→ Problem 1: In the court judgment, which street does Lot 2 front onto?
→ Problem 2: Duplicate the part of the court judgment starting at "Judgment delivered 06/12/93." and ending at "by the respondents.".

→ Source document:
════════

BUILDING UNITS PLAN NO. 5157

(Respondent) First
Respondent

- and -

RONALD JAMES McCULLOUGH, MARGARET DAWN

McCULLOUGH, ALBERT SUSAN and ALBA SUSAN

(Respondents) Second
Respondents

- and -

IAN FRANCIS MURDEN and CHRISTINE MURDEN

(Respondents) Third
Respondents

- and -

CAMCREST PTY LTD

(Respondent) Fourth
Respondent

- and -

ARNOLD FREDRIC NATZKE and PEGGY HILDA

RAE NATZKE

(Respondents) Fifth
Respondents

REASONS FOR JUDGMENT - PINCUS J.A.

Judgment delivered 06/12/93.

This is an appeal against an order of the Supreme Court in an encroachment case; the appellant's application for relief from encroachment was dismissed on the ground that, so the court held, it had no power to hear the application.

The dispute concerns two blocks of land at Bundaberg, Lot

2 being owned by the appellant and Lot 1 by the respondents.
There are four shops erected on Lot 2, which fronts on to
Barolin Street; Lot 1 encloses Lot 2 on the other three sides
- i.e. on the three sides other than that which abuts Barolin
Street.

The dispute concerns encroachments at the northern boundary of Lot 2 which I shall call simply "the disputed boundary". The evidence shows that there are other encroachments at boundaries of Lot 2: the building on Lot 2 encroaches slightly on to Barolin Street and also encroaches slightly on to Lot 1 at the eastern and southern boundaries.

However, these other encroachments - i.e. encroachments other than that at the disputed boundary - are, on the evidence, able to be corrected by works done on the appellant's buildings.

In 1980 an application was made in respect of the encroachment at the disputed boundary, under The Property Law Act 1974, by the then owner of Lot 1. The application sought an order to the effect that a strip of land constituting the encroachment be conveyed to the owner of Lot 1. When that application was made, the building on Lot 2 did not encroach on Lot 1 at the disputed boundary. That building was one storey and its external wall at the disputed boundary was (and is) cavity brick. On top of that wall of Lot 2 there was erected the boundary wall of the building on that part of Lot 1 lying to the north of Lot 2. The position was as shown on this simplified diagram, the dotted line being the original boundary.

════════

→ Data shown:
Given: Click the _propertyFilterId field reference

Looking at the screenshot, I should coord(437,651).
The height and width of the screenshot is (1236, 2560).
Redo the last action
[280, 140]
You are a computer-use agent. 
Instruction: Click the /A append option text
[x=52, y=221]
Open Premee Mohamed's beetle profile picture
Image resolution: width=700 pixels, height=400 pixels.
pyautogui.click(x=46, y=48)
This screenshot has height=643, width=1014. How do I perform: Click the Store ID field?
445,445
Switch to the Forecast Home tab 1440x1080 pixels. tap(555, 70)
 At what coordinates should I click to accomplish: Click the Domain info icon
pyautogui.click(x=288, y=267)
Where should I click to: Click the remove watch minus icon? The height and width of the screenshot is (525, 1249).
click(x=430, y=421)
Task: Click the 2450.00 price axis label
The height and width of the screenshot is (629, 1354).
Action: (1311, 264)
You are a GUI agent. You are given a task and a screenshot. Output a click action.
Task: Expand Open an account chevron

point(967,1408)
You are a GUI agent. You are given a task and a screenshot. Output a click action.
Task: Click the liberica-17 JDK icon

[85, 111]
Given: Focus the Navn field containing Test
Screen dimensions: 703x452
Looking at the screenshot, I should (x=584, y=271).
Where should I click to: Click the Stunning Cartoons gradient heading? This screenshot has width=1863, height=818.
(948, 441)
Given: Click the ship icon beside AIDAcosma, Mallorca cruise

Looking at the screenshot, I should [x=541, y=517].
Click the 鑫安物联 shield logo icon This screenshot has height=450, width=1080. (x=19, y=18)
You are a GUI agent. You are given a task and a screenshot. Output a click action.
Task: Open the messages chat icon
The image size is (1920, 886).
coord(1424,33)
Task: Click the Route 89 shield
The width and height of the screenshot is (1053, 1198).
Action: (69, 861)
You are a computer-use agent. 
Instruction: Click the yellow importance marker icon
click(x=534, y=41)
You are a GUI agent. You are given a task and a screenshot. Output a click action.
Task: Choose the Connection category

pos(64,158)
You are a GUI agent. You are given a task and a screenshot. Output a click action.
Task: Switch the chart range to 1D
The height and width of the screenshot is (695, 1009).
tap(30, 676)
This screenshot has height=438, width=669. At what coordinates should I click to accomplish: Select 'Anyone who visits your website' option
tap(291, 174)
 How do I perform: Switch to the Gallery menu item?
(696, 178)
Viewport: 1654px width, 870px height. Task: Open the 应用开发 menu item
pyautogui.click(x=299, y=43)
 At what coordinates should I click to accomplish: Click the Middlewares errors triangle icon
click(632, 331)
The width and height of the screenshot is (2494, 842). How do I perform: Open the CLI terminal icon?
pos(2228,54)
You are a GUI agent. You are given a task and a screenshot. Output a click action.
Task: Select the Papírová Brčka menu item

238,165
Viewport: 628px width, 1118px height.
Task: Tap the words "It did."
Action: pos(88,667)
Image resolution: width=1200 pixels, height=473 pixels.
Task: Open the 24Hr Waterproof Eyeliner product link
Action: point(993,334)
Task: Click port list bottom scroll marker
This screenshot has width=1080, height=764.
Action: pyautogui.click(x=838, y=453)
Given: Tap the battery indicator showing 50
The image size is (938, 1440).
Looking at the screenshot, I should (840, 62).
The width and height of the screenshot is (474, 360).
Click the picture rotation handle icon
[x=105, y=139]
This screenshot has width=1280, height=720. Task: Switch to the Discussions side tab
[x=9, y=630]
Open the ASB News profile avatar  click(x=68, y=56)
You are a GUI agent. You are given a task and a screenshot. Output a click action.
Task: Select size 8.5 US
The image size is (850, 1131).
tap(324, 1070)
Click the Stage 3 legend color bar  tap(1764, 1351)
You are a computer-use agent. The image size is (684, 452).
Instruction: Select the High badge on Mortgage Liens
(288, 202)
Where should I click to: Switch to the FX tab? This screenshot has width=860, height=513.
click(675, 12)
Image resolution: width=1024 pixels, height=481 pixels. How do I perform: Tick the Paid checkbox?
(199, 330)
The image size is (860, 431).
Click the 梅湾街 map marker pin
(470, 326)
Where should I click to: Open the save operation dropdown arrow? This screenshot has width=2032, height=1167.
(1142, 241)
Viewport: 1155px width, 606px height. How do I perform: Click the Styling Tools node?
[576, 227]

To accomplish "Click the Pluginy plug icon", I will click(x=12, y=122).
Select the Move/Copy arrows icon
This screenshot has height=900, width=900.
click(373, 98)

════════

→ Task answer 1: Barolin Street

→ Task answer 2:
Judgment delivered 06/12/93.

This is an appeal against an order of the Supreme Court in an encroachment case; the appellant's application for relief from encroachment was dismissed on the ground that, so the court held, it had no power to hear the application.

The dispute concerns two blocks of land at Bundaberg, Lot

2 being owned by the appellant and Lot 1 by the respondents.